[Stored records]
____________________

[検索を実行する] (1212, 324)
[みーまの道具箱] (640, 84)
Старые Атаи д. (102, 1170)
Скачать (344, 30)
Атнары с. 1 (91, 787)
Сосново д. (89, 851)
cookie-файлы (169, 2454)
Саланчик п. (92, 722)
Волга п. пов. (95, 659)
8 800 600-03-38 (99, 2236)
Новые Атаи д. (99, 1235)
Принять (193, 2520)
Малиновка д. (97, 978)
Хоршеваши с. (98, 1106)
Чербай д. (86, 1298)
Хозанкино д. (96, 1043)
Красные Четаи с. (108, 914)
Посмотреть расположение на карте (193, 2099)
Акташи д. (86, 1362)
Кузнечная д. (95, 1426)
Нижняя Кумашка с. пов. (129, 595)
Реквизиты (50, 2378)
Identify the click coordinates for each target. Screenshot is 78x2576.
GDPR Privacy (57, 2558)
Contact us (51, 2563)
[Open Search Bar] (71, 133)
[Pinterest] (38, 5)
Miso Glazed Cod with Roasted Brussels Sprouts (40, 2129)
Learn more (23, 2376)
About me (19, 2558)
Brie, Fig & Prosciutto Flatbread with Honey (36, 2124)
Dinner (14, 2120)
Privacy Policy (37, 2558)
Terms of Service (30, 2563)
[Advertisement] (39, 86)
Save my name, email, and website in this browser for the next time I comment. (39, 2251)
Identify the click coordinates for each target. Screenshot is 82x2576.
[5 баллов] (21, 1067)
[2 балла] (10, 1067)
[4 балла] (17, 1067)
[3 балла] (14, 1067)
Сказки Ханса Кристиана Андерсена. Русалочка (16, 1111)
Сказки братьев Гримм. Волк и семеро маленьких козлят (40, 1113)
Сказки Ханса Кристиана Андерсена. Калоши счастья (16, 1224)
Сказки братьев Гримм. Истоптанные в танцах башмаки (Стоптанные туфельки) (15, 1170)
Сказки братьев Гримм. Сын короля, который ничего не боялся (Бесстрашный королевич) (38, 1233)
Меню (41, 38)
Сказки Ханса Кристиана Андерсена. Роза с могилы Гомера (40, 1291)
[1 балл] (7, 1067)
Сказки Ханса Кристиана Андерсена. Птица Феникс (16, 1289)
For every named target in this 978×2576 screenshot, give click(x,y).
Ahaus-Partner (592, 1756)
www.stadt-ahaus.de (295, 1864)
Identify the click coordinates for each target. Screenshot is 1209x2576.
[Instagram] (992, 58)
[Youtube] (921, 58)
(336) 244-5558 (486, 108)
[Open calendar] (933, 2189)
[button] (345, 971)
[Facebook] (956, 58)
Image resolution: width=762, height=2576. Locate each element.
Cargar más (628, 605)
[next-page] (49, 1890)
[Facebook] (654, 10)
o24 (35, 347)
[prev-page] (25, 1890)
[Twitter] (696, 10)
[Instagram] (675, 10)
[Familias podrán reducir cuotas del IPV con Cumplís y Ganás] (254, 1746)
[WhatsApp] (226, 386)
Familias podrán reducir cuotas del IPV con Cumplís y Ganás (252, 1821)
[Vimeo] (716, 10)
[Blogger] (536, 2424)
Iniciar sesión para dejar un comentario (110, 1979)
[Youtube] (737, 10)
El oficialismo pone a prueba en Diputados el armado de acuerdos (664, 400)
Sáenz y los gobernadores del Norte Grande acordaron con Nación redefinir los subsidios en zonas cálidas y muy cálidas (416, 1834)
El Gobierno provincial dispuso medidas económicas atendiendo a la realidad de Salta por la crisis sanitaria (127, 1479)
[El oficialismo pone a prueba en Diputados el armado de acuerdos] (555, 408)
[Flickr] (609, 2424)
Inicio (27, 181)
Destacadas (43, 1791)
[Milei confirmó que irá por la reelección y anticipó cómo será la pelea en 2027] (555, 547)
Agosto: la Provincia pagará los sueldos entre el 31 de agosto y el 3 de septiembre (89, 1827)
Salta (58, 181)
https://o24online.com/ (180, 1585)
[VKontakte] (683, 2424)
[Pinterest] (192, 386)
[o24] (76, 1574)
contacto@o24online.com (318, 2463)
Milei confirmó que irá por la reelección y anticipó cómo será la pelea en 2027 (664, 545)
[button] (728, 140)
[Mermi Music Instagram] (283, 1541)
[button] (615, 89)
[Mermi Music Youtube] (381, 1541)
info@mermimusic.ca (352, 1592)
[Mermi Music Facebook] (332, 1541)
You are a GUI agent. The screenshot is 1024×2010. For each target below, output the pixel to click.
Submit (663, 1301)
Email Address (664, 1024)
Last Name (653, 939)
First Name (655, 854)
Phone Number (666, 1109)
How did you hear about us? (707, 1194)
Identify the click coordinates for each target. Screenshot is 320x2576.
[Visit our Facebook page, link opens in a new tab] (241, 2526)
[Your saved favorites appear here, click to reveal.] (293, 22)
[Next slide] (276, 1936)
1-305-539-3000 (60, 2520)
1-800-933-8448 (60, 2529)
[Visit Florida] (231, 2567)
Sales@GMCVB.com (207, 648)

____________________

▸ Task prompt: For this exercise, write all the records out again exactly.

▸ Response below:
[検索を実行する] (1212, 324)
[みーまの道具箱] (640, 84)
Старые Атаи д. (102, 1170)
Скачать (344, 30)
Атнары с. 1 (91, 787)
Сосново д. (89, 851)
cookie-файлы (169, 2454)
Саланчик п. (92, 722)
Волга п. пов. (95, 659)
8 800 600-03-38 (99, 2236)
Новые Атаи д. (99, 1235)
Принять (193, 2520)
Малиновка д. (97, 978)
Хоршеваши с. (98, 1106)
Чербай д. (86, 1298)
Хозанкино д. (96, 1043)
Красные Четаи с. (108, 914)
Посмотреть расположение на карте (193, 2099)
Акташи д. (86, 1362)
Кузнечная д. (95, 1426)
Нижняя Кумашка с. пов. (129, 595)
Реквизиты (50, 2378)
Identify the click coordinates for each target. Screenshot is 78x2576.
GDPR Privacy (57, 2558)
Contact us (51, 2563)
[Open Search Bar] (71, 133)
[Pinterest] (38, 5)
Miso Glazed Cod with Roasted Brussels Sprouts (40, 2129)
Learn more (23, 2376)
About me (19, 2558)
Brie, Fig & Prosciutto Flatbread with Honey (36, 2124)
Dinner (14, 2120)
Privacy Policy (37, 2558)
Terms of Service (30, 2563)
[Advertisement] (39, 86)
Save my name, email, and website in this browser for the next time I comment. (39, 2251)
Identify the click coordinates for each target. Screenshot is 82x2576.
[5 баллов] (21, 1067)
[2 балла] (10, 1067)
[4 балла] (17, 1067)
[3 балла] (14, 1067)
Сказки Ханса Кристиана Андерсена. Русалочка (16, 1111)
Сказки братьев Гримм. Волк и семеро маленьких козлят (40, 1113)
Сказки Ханса Кристиана Андерсена. Калоши счастья (16, 1224)
Сказки братьев Гримм. Истоптанные в танцах башмаки (Стоптанные туфельки) (15, 1170)
Сказки братьев Гримм. Сын короля, который ничего не боялся (Бесстрашный королевич) (38, 1233)
Меню (41, 38)
Сказки Ханса Кристиана Андерсена. Роза с могилы Гомера (40, 1291)
[1 балл] (7, 1067)
Сказки Ханса Кристиана Андерсена. Птица Феникс (16, 1289)
For every named target in this 978×2576 screenshot, give click(x,y).
Ahaus-Partner (592, 1756)
www.stadt-ahaus.de (295, 1864)
Identify the click coordinates for each target. Screenshot is 1209x2576.
[Instagram] (992, 58)
[Youtube] (921, 58)
(336) 244-5558 (486, 108)
[Open calendar] (933, 2189)
[button] (345, 971)
[Facebook] (956, 58)
Image resolution: width=762, height=2576. Locate each element.
Cargar más (628, 605)
[next-page] (49, 1890)
[Facebook] (654, 10)
o24 (35, 347)
[prev-page] (25, 1890)
[Twitter] (696, 10)
[Instagram] (675, 10)
[Familias podrán reducir cuotas del IPV con Cumplís y Ganás] (254, 1746)
[WhatsApp] (226, 386)
Familias podrán reducir cuotas del IPV con Cumplís y Ganás (252, 1821)
[Vimeo] (716, 10)
[Blogger] (536, 2424)
Iniciar sesión para dejar un comentario (110, 1979)
[Youtube] (737, 10)
El oficialismo pone a prueba en Diputados el armado de acuerdos (664, 400)
Sáenz y los gobernadores del Norte Grande acordaron con Nación redefinir los subsidios en zonas cálidas y muy cálidas (416, 1834)
El Gobierno provincial dispuso medidas económicas atendiendo a la realidad de Salta por la crisis sanitaria (127, 1479)
[El oficialismo pone a prueba en Diputados el armado de acuerdos] (555, 408)
[Flickr] (609, 2424)
Inicio (27, 181)
Destacadas (43, 1791)
[Milei confirmó que irá por la reelección y anticipó cómo será la pelea en 2027] (555, 547)
Agosto: la Provincia pagará los sueldos entre el 31 de agosto y el 3 de septiembre (89, 1827)
Salta (58, 181)
https://o24online.com/ (180, 1585)
[VKontakte] (683, 2424)
[Pinterest] (192, 386)
[o24] (76, 1574)
contacto@o24online.com (318, 2463)
Milei confirmó que irá por la reelección y anticipó cómo será la pelea en 2027 (664, 545)
[button] (728, 140)
[Mermi Music Instagram] (283, 1541)
[button] (615, 89)
[Mermi Music Youtube] (381, 1541)
info@mermimusic.ca (352, 1592)
[Mermi Music Facebook] (332, 1541)
You are a GUI agent. The screenshot is 1024×2010. For each target below, output the pixel to click.
Submit (663, 1301)
Email Address (664, 1024)
Last Name (653, 939)
First Name (655, 854)
Phone Number (666, 1109)
How did you hear about us? (707, 1194)
Identify the click coordinates for each target. Screenshot is 320x2576.
[Visit our Facebook page, link opens in a new tab] (241, 2526)
[Your saved favorites appear here, click to reveal.] (293, 22)
[Next slide] (276, 1936)
1-305-539-3000 (60, 2520)
1-800-933-8448 (60, 2529)
[Visit Florida] (231, 2567)
Sales@GMCVB.com (207, 648)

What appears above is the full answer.